Posted by zeynep özar berksü on

bir yolculuk nereden başlar? şehirden çıkış tabelasının sağ camda belirdiği zaman mı, çevrilen kontakla mı, yanına alacakların listesini yaparken mi, yoksa fikir akla ilk düştüğü andan itibaren mi veya daha öncesinden, öylesine bir gün masanın başındayken başını pencereden dışarı çevirip yukarı baktığı o andan mı? ne zaman düşer yolculuk fikri insanın aklına ve bedeni ne zaman uyum sağlar bu yolculuğa? insan kendini ne zaman hazır hisseder yola çıkmaya? kaçmak için midir yol, yoksa yakalamak için mi? ne arar da ne bulur insan yola çıkınca?

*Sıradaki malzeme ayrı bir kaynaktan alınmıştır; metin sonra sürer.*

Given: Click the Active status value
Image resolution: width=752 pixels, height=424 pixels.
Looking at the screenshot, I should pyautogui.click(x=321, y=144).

bir yolculuk ne kadar sürer? takvimde işaretlenen dönüş günü geldiğinde mi, evin kilidini çevirdiğinde mi, yanında getirdiklerini yerleştirirken mi, yoksa zihni bıraktığı yerden döndüğünde mi veya yeni bir yolculuk için hazırlanılan süre buna dahil mi? ne zaman yerleşir insanın aklı kaçtığı yere ve bedeni ne zaman uyum sağlar bu dönüşe? insan ne zaman yeniden yerleşir döndüğü yere? kaçınca kurtulur mu, yakalayınca huzura erer mi içi? peki ne olur aradığını bulunca?

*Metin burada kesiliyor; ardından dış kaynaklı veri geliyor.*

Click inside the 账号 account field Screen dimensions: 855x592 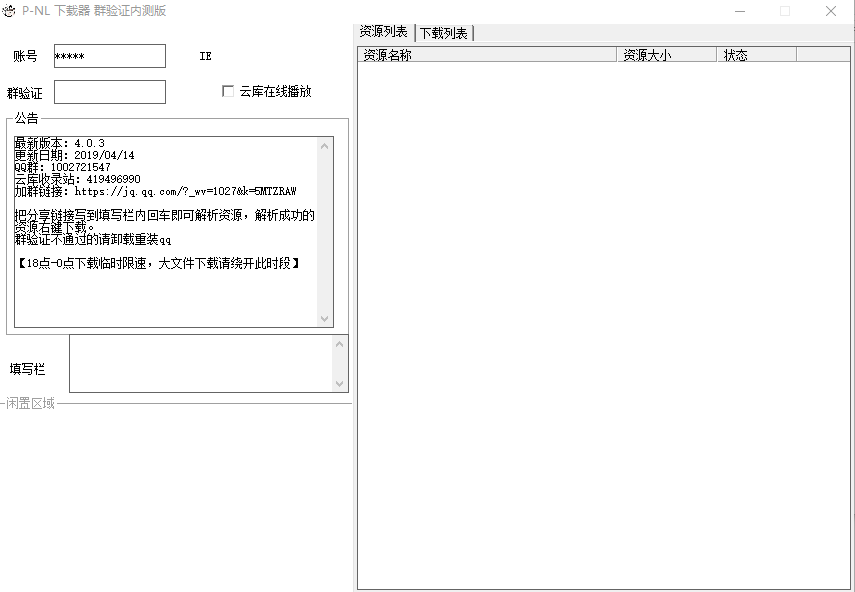click(110, 55)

bir yolculuk ne zaman biter? insan bir kez yola çıktı mı bitsin ister mi yoksa yol onu çağırmaya devam eder mi? gidilen yer aynı olsa da yol değişir mi veya değişmek için ayrı yollara çıkmak gerekir mi? insan, yolculuğu boyunca aynı kalır mı, yoksa sürekli değişir mi? bir kez buldu mu kalır mı olduğu yerde, yoksa düşer mi aklı başka yerlere? peki buradan nereye?

bizim dönüp dolaşıp geldiğimiz yer burası; ged’in bize baktığı yer. onun hikayesi biraz da bizim yolculuğumuzun işaret noktası. evi dediği yerde başlayıp patikaları aştığı ve başka bir limandan yeni bir ufka yelken açtığı.

şu an, oradayız.

evimiz dediğimiz yerde başlayıp bir kasabada soluklandığımız ve dağların ardından bir limana ulaşıp buradan yeni bir ufka yelken açtığımız. istanbul’dan ayrılırken de vardı martılar, şimdi başka bir kıyıdan selamları var.

biz güzel bir şey yapmak, bunu da doğru şekilde yapmak isteyen iki kişiydik. one square meter’ın henüz adı dahi ortada yokken aklımızda ve konuşmalarımızda dönenlerle şu an yaptıklarımız arasında dağlar olsa da aslında hep yoldayız ve evimiz dediğimiz yerdeyiz. kıyılar ve bizi selamlayan martılar farklı olsa da güzelin ve doğrunun izini sürmeye devam ediyoruz. yolculuğu da seviyoruz, evi de. ekleye çıkara, düşe kalka, deneye yanıla. yol bazen gözümüze aynı görünse de sürekli yeni bir hikaye.

kış -hepimiz için- sert geçti, yine de çanakkale bize iyi geldi. bize düşünebileceğimiz, oturup iki lafın belini kırabileceğimiz, çalışabileceğimiz, farklı dertler edinebileceğimiz, sınırları zorlayabileceğimiz alanlar verdi. bizi cesaretlendirdi. doğru zamandı ve doğru yerdi. bunun için müteşekkiriz.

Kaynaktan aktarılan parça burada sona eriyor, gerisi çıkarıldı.